— Фрагмент документа —
☆ ☆ ☆ ☆ ☆

– Это очень хорошо, дитя мое, – сказала она на сие, – однако все погулять бы сколь-нибудь можно.
Что было тогда делать? Я принужден был встать и иттить в сад. Но по счастию, рана моя в сии три дня совсем почти зажила, и я мог уже ходить тогда не хромаючи.
Сим образом кончилось тогда сие происшествие, и родительница моя не узнала об оном по свою кончину.
Что касается до прочих в сие лето бывших происшествий, то помню я только два, некоторого замечания достойных. Первое состояло в том, что мать моя однажды ездила со мною для богомоления за Серпухов к Рышковской Богородице, в котором путешествии сопутствовал и отец Иларион, верхом на своем коне. А второе гораздо было важнее и состояло в том, что родительница моя нечаянным образом вывихнула у себя ногу, в самой нижней щиколке, и так, что ее исправить было никак не можно.
Случилось сие при особливом случае. Каким-то образом, я не помню уже зачем, вздумалось живущему подле нас дяде моему родному удостоить нас своим посещением. Мать моя на самую ту пору сошла только с своей кровати и хотела войтить в мою спальню, но лишь только переступила она одною ногою через порог, как прибежали к ней без души сказать, что идет Матвей Петрович и уже входит в хоромы. Неожиданность такого известия и обстоятельство, что была она совсем не одета, так ее перетревожило, что она второпях как-то вдруг и скоро обернулась назад, спеша приттить скорее на кровать, и в самую сию несчастную секунду повредила себе ногу.

☆ ☆ ☆ ☆ ☆

— Исходные записи —

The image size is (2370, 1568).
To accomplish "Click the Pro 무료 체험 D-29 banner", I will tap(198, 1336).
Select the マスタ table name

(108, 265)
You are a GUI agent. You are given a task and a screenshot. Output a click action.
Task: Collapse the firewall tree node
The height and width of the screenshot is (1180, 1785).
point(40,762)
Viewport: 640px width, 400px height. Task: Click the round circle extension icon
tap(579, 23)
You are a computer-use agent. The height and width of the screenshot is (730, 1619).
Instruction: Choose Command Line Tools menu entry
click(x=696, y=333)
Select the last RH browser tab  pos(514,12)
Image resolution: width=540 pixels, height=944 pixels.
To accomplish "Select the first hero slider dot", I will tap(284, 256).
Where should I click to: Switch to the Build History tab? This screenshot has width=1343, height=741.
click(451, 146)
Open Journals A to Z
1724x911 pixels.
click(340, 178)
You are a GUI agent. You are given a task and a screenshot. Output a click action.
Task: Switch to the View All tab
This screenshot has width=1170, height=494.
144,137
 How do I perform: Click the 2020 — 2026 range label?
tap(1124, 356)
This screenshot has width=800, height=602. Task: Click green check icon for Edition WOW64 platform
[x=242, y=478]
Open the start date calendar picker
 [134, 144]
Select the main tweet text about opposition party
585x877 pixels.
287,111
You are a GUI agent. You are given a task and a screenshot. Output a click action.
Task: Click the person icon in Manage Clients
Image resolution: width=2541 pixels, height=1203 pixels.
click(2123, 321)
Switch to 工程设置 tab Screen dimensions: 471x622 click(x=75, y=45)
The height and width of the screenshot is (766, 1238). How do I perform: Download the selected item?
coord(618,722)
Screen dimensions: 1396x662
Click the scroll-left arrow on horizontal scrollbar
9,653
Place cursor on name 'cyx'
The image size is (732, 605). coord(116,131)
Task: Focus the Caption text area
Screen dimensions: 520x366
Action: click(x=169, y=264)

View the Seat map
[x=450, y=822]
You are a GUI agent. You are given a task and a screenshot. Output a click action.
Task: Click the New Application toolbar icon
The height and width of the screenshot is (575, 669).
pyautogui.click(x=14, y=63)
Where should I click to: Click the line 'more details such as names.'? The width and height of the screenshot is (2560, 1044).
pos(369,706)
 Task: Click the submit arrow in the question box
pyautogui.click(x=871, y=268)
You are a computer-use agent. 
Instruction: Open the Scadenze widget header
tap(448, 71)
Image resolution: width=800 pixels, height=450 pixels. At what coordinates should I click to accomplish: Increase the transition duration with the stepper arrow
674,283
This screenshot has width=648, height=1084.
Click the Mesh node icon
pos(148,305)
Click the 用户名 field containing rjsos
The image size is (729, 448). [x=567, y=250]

☆ ☆ ☆ ☆ ☆

— Инструкции к работе —
a - Куда, согласно фрагменту, мать ездила для богомоления?
b - Пожалуйста, перепишите из фрагмента часть, которая открывается словами «Что было тогда» и завершается словами «тогда не хромаючи.».

— Решения по заданиям —
a - За Серпухов, к Рышковской Богородице.

b -
Что было тогда делать? Я принужден был встать и иттить в сад. Но по счастию, рана моя в сии три дня совсем почти зажила, и я мог уже ходить тогда не хромаючи.